Dataset entries
▼
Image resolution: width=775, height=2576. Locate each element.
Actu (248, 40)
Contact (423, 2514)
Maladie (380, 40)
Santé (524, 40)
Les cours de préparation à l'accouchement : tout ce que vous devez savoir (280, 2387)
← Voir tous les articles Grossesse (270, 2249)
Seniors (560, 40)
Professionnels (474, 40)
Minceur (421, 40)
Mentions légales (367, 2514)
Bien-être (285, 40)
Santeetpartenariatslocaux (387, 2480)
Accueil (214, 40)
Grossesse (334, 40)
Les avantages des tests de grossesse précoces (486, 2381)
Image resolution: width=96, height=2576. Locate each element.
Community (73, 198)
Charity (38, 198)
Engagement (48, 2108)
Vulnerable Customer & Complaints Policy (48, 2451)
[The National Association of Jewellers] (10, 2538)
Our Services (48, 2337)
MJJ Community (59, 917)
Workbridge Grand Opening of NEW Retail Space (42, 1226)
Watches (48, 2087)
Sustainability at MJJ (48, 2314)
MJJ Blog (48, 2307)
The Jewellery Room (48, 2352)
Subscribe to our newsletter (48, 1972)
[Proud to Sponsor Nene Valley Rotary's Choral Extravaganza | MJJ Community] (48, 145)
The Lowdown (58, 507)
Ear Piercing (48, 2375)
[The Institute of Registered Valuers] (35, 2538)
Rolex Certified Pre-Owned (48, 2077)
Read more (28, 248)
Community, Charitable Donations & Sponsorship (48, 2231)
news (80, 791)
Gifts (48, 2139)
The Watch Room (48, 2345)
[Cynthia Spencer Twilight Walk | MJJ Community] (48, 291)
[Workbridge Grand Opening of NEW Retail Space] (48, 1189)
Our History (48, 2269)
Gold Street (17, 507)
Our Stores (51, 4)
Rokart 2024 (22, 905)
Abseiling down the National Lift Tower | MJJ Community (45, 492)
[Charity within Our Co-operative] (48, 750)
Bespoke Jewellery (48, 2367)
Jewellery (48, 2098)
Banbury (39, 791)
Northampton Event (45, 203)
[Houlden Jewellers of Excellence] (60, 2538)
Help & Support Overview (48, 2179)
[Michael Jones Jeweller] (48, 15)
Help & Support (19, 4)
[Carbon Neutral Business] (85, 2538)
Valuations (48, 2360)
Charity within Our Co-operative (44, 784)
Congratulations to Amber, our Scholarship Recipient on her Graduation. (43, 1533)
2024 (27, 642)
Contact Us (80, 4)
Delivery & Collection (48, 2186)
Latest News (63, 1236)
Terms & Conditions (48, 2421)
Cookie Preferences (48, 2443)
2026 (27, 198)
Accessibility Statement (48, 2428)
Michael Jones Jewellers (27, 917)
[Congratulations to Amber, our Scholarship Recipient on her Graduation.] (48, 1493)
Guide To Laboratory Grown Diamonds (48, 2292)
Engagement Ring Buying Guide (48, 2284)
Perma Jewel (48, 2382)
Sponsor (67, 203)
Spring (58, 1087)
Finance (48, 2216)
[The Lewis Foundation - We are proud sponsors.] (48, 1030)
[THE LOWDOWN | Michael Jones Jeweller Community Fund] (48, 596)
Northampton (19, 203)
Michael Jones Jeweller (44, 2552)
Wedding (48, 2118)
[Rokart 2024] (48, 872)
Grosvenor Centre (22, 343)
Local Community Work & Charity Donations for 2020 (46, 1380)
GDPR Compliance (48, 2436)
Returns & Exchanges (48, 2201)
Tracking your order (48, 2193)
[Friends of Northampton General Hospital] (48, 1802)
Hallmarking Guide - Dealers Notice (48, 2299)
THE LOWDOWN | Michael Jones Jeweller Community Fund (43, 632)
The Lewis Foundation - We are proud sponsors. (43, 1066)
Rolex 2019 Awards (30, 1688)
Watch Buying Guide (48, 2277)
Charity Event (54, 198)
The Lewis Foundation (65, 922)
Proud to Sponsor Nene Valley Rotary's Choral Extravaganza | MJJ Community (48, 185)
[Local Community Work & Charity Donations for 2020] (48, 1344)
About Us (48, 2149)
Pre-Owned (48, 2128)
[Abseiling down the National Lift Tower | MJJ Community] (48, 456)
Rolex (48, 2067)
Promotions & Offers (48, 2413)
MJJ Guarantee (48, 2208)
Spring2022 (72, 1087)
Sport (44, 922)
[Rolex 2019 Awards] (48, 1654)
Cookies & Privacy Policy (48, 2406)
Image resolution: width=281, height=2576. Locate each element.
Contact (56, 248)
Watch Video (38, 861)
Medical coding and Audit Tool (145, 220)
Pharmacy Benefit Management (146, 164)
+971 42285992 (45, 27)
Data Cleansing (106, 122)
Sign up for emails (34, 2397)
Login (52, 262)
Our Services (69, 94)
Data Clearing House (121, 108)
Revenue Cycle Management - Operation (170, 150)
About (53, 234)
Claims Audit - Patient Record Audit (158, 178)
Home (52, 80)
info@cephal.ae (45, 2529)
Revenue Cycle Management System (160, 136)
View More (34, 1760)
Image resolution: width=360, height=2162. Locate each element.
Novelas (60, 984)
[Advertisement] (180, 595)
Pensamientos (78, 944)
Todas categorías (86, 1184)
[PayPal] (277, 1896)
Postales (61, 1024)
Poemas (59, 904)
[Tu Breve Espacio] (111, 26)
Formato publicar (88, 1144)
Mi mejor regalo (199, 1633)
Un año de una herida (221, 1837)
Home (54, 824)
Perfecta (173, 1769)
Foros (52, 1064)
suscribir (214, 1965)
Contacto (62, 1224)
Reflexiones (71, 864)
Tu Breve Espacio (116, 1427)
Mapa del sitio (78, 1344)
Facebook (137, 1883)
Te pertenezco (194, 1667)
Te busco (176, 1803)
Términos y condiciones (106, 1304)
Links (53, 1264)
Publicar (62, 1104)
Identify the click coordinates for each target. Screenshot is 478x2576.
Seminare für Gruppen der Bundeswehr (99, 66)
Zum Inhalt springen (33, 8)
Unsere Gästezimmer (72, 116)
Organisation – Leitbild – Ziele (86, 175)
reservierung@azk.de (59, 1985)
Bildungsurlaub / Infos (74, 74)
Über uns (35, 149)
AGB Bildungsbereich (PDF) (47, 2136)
▲
TASK PROMPT: Every single line in the records above must be written out exactly.

ANSWER TO THE PROBLEM:
Image resolution: width=775, height=2576. Locate each element.
Actu (248, 40)
Contact (423, 2514)
Maladie (380, 40)
Santé (524, 40)
Les cours de préparation à l'accouchement : tout ce que vous devez savoir (280, 2387)
← Voir tous les articles Grossesse (270, 2249)
Seniors (560, 40)
Professionnels (474, 40)
Minceur (421, 40)
Mentions légales (367, 2514)
Bien-être (285, 40)
Santeetpartenariatslocaux (387, 2480)
Accueil (214, 40)
Grossesse (334, 40)
Les avantages des tests de grossesse précoces (486, 2381)
Image resolution: width=96, height=2576. Locate each element.
Community (73, 198)
Charity (38, 198)
Engagement (48, 2108)
Vulnerable Customer & Complaints Policy (48, 2451)
[The National Association of Jewellers] (10, 2538)
Our Services (48, 2337)
MJJ Community (59, 917)
Workbridge Grand Opening of NEW Retail Space (42, 1226)
Watches (48, 2087)
Sustainability at MJJ (48, 2314)
MJJ Blog (48, 2307)
The Jewellery Room (48, 2352)
Subscribe to our newsletter (48, 1972)
[Proud to Sponsor Nene Valley Rotary's Choral Extravaganza | MJJ Community] (48, 145)
The Lowdown (58, 507)
Ear Piercing (48, 2375)
[The Institute of Registered Valuers] (35, 2538)
Rolex Certified Pre-Owned (48, 2077)
Read more (28, 248)
Community, Charitable Donations & Sponsorship (48, 2231)
news (80, 791)
Gifts (48, 2139)
The Watch Room (48, 2345)
[Cynthia Spencer Twilight Walk | MJJ Community] (48, 291)
[Workbridge Grand Opening of NEW Retail Space] (48, 1189)
Our History (48, 2269)
Gold Street (17, 507)
Our Stores (51, 4)
Rokart 2024 (22, 905)
Abseiling down the National Lift Tower | MJJ Community (45, 492)
[Charity within Our Co-operative] (48, 750)
Bespoke Jewellery (48, 2367)
Jewellery (48, 2098)
Banbury (39, 791)
Northampton Event (45, 203)
[Houlden Jewellers of Excellence] (60, 2538)
Help & Support Overview (48, 2179)
[Michael Jones Jeweller] (48, 15)
Help & Support (19, 4)
[Carbon Neutral Business] (85, 2538)
Valuations (48, 2360)
Charity within Our Co-operative (44, 784)
Congratulations to Amber, our Scholarship Recipient on her Graduation. (43, 1533)
2024 (27, 642)
Contact Us (80, 4)
Delivery & Collection (48, 2186)
Latest News (63, 1236)
Terms & Conditions (48, 2421)
Cookie Preferences (48, 2443)
2026 (27, 198)
Accessibility Statement (48, 2428)
Michael Jones Jewellers (27, 917)
[Congratulations to Amber, our Scholarship Recipient on her Graduation.] (48, 1493)
Guide To Laboratory Grown Diamonds (48, 2292)
Engagement Ring Buying Guide (48, 2284)
Perma Jewel (48, 2382)
Sponsor (67, 203)
Spring (58, 1087)
Finance (48, 2216)
[The Lewis Foundation - We are proud sponsors.] (48, 1030)
[THE LOWDOWN | Michael Jones Jeweller Community Fund] (48, 596)
Northampton (19, 203)
Michael Jones Jeweller (44, 2552)
Wedding (48, 2118)
[Rokart 2024] (48, 872)
Grosvenor Centre (22, 343)
Local Community Work & Charity Donations for 2020 (46, 1380)
GDPR Compliance (48, 2436)
Returns & Exchanges (48, 2201)
Tracking your order (48, 2193)
[Friends of Northampton General Hospital] (48, 1802)
Hallmarking Guide - Dealers Notice (48, 2299)
THE LOWDOWN | Michael Jones Jeweller Community Fund (43, 632)
The Lewis Foundation - We are proud sponsors. (43, 1066)
Rolex 2019 Awards (30, 1688)
Watch Buying Guide (48, 2277)
Charity Event (54, 198)
The Lewis Foundation (65, 922)
Proud to Sponsor Nene Valley Rotary's Choral Extravaganza | MJJ Community (48, 185)
[Local Community Work & Charity Donations for 2020] (48, 1344)
About Us (48, 2149)
Pre-Owned (48, 2128)
[Abseiling down the National Lift Tower | MJJ Community] (48, 456)
Rolex (48, 2067)
Promotions & Offers (48, 2413)
MJJ Guarantee (48, 2208)
Spring2022 (72, 1087)
Sport (44, 922)
[Rolex 2019 Awards] (48, 1654)
Cookies & Privacy Policy (48, 2406)
Image resolution: width=281, height=2576. Locate each element.
Contact (56, 248)
Watch Video (38, 861)
Medical coding and Audit Tool (145, 220)
Pharmacy Benefit Management (146, 164)
+971 42285992 (45, 27)
Data Cleansing (106, 122)
Sign up for emails (34, 2397)
Login (52, 262)
Our Services (69, 94)
Data Clearing House (121, 108)
Revenue Cycle Management - Operation (170, 150)
About (53, 234)
Claims Audit - Patient Record Audit (158, 178)
Home (52, 80)
info@cephal.ae (45, 2529)
Revenue Cycle Management System (160, 136)
View More (34, 1760)
Image resolution: width=360, height=2162. Locate each element.
Novelas (60, 984)
[Advertisement] (180, 595)
Pensamientos (78, 944)
Todas categorías (86, 1184)
[PayPal] (277, 1896)
Postales (61, 1024)
Poemas (59, 904)
[Tu Breve Espacio] (111, 26)
Formato publicar (88, 1144)
Mi mejor regalo (199, 1633)
Un año de una herida (221, 1837)
Home (54, 824)
Perfecta (173, 1769)
Foros (52, 1064)
suscribir (214, 1965)
Contacto (62, 1224)
Reflexiones (71, 864)
Tu Breve Espacio (116, 1427)
Mapa del sitio (78, 1344)
Facebook (137, 1883)
Te pertenezco (194, 1667)
Te busco (176, 1803)
Términos y condiciones (106, 1304)
Links (53, 1264)
Publicar (62, 1104)
Identify the click coordinates for each target. Screenshot is 478x2576.
Seminare für Gruppen der Bundeswehr (99, 66)
Zum Inhalt springen (33, 8)
Unsere Gästezimmer (72, 116)
Organisation – Leitbild – Ziele (86, 175)
reservierung@azk.de (59, 1985)
Bildungsurlaub / Infos (74, 74)
Über uns (35, 149)
AGB Bildungsbereich (PDF) (47, 2136)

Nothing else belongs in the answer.